The position of the intraocular lens (IOL) inside the capsular bag is critical for the visual performance of the patient after cataract surgery1,2. Intraocular lens axial displacement can lead to residual refractive error3,4; tilt can require explanation or repositioning5,6; while rotation and decentration are crucial factors for toric and asymmetrical multifocal IOLs7,8,9, see Fig. 1.

Outline of the effect of the mechanical stability of the IOL in the optical performance.

To ensure the mechanical stability of IOLs before commercialization, IOLs are tested according to the ISO 11979:3:2012—Mechanical properties and test methods10, which consists in compressing the IOL in a single-size compression well of 10.00 mm and evaluating the main mechanical biomarkers (axial displacement, tilt, rotation and decentration), which are related to the optical performance of the patient postsurgery11. These mechanical biomarkers are usually measured manually3,4,11,12,13,14, involving both measurement error due to the difficulty of measuring at the micro-scale and significant time cost.

The ISO 11979–3:2012 standard is also used to determine whether modifications to existing models require clinical investigations. However, one limitation of the ISO is that the IOLs intended for the capsular bag must be measured in a compression well with a diameter of 10.00 mm, when the variability of the postcataract capsular bag diameter is relatively higher15,16,17,18.

To account for variability of the postcataract capsular bag and address the tedious work of manual measurement, this study aimed to evaluate seven different IOLs in a quasi-static compression test, from diameter of 11.00 to 9.50 mm with an automatic measuring method. The study measured the mechanical biomarkers of these IOLs using an automatic measuring method called Digital Image Correlation (DIC)19,20, while varying the diameter of the compression well from 11.00 to 9.50 mm.

DIC is a non-interferometric optical method that can accurately measure 3D displacement by using a pair of cameras and surface speckle patterns on the object of study (IOL optics)21. These cameras are placed at different angles to capture images of the object from multiple viewpoints, allowing for 3D reconstruction of its surface. The speckle pattern on the surface of the object is then correlated across two synchronized images to quantify its 3D deformation. Essentially, DIC works by comparing the speckle patterns in two images and calculating how much they have shifted relative to each other, which allows for accurate measurement of the object's surface displacement21. It is worth noting that the use of surface speckle patterns is crucial for the success of DIC, as these patterns allow for accurate tracking of surface deformations that might not be easily visible otherwise.
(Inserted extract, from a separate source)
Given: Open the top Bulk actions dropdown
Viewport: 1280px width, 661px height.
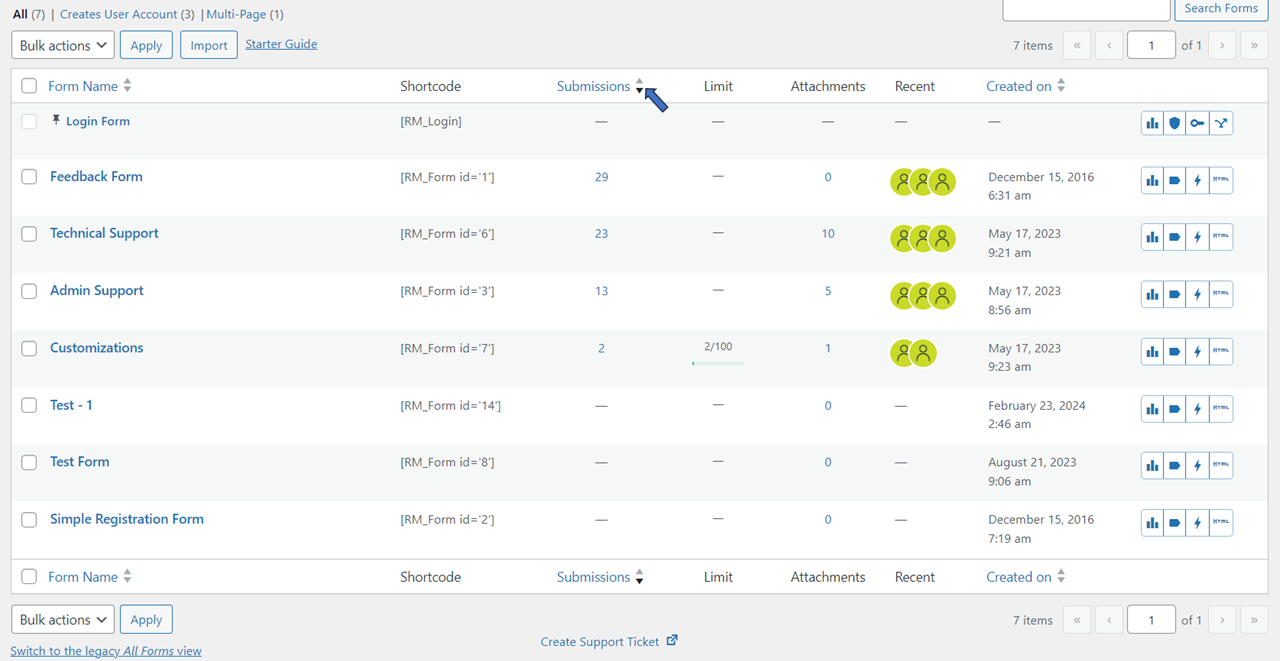Looking at the screenshot, I should [63, 45].

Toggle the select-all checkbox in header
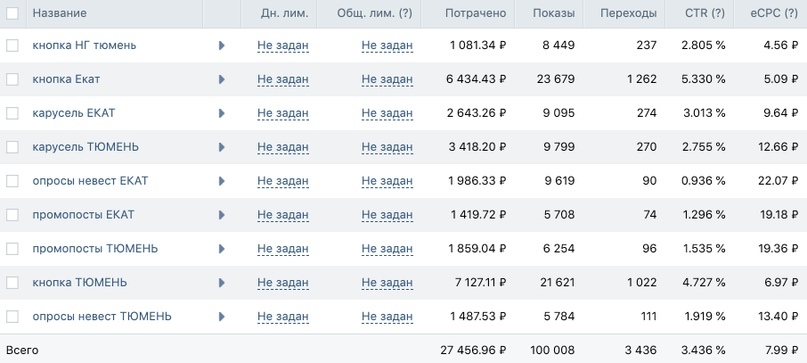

In ophthalmology, DIC has been employed in various studies, such as measuring displacement in sclera and cornea eye inflation tests22,23 and observing corneal deformation in air pulse tests, such as the Corvis ST24.

Table 1 describes the seven IOLs under investigation. These lenses were purposely chosen as they cover the majority of the market for their 3 materials used (hydrophilic and hydrophobic acrylate, and PMMA) and their 6 different haptic designs, being the C-loop design (the repeated one in the study) the most common design worldwide. Each IOL was evaluated 5 times (n = 5).

We performed a quasi-static test to evaluate the mechanical behavior of the IOL in a wide range of compression diameter. The test consisted in compressing the IOL between two rigid clamps from a compression diameter of 11.00 up to 9.50 mm. The clamps were made of High-Density Polyethylene (HDPE) and the temperature and humidity were those of the operating room (23ºC and 28%). All IOLs were submerged in a saline solution 72 h before testing and were tested immediately after upon removal from the solution.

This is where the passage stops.